I also liked Cooper-Kahn's and Dietzel's suggestion to set a timer to help keep kids on tasks. We tend to do that only when a child has failed to accomplish a task and needs a ticking motivator to do so. I think a timer would help set expectations up appropriately so that we wouldn't have as many harried and hurried moments in the end. If I were more specific with our schedule for the day and time allotments, I can see them being able to focus on the jobs at hand. Upon reflection, I can see how I tend to leave things open ended, leaving them wondering if they need to hurry to get a job done or take a more, um, leisurely approach.
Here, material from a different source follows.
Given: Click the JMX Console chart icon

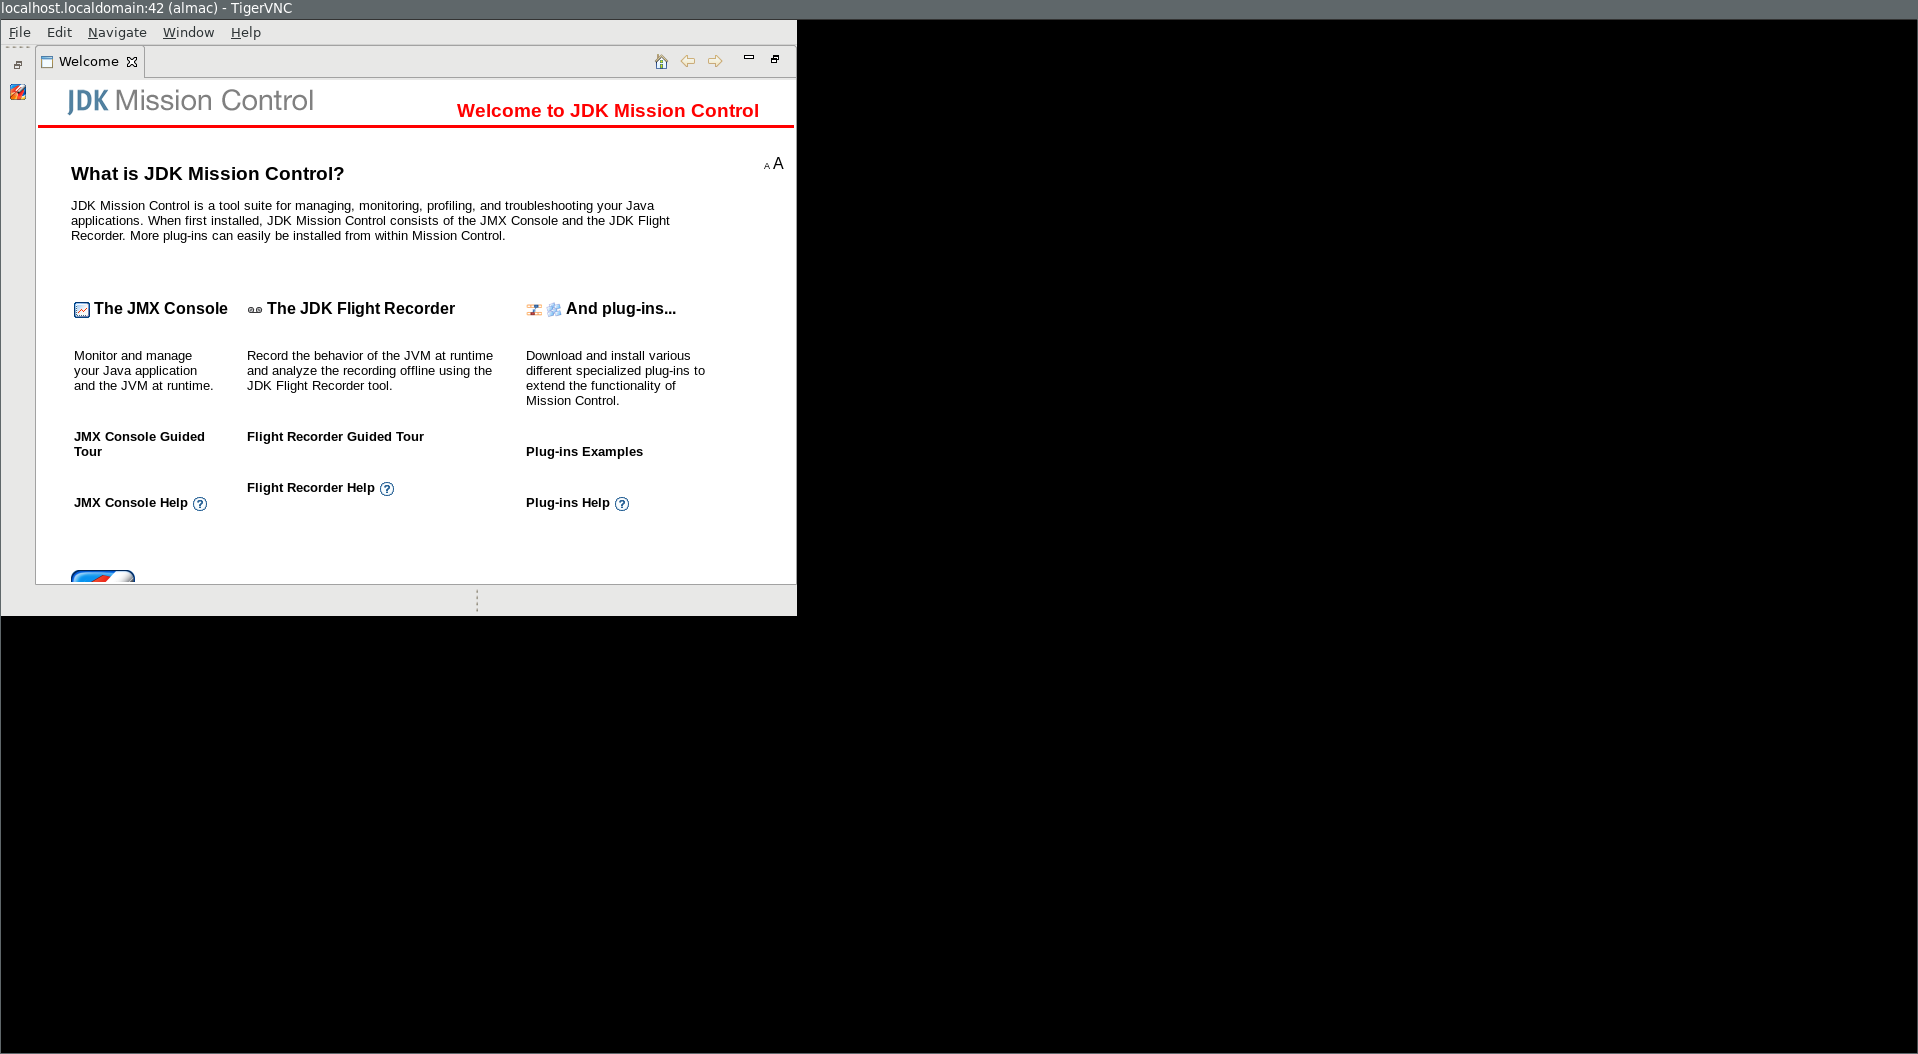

What I'm saying is that, by examining my own life, even though I approach things in a manner that suits me and which I understand, it comes across as a great mystery to the little people. That's not very fair to them as they are trying to be part of a team and do their part. As I say, I'll be getting right on that Schedule for the Day. It's the right thing to do for them. It makes perfect sense to me that if you are repeating a schedule, a young person will more easily catch on to what the plan is and will learn to follow along and do what is asked of them, quite willingly and happily! Predictable structure would be a better thing for our family with the ages they are at, I think. Anyway, I'll be working on that!
Cooper-Kahn and Dietzel offer the following advice and encouragement which I will end with for purposes of this post (and purposes of encouraging myself):
Expect slow progress with ups and downs along the way. if you have ever tried to lose weight, then you know how slow behavior change can be. If you have been successful at losing weight, you have learned to set realistic goals, to celebrate small victories, and to recover when you have a set back. These are principles that guide all behavior change." (Chapter 9, Behavior Change in a Nutshell, page 89)
It is going to take a little time for us to shift in our thinking so that we can navigate life all together more easily. As I sort of mentioned, in our family we talk a lot about being a team. We're all in this together. When one member struggles, we all struggle. Being given a resource that helps to encourage and advice according to the particular issues we've been facing has proved vastly encouraging to me personally. (It has also proved enlightening! I wouldn't have pegged myself as one who is so disorderly in a systematic approach to things themselves.) Taking things slow, rearranging and then ordering life is something I shall prayerfully and practically go about doing.
Honestly, I wasn't quite sure whether or not I really wanted to "review" Late, Lost, and Unprepared on the blog, given the more personal nature of what it means to me. But then again, I figured other parents out there might be struggling with some of the same issues. This is a relatively short book (203 pages), is thoughtfully laid out to allow you to read it in short snippets if your reading time is limited. It gives practical, encouraging advice and who doesn't want that?! I'm glad to have read it and would happily recommend it to others if they felt they had a need.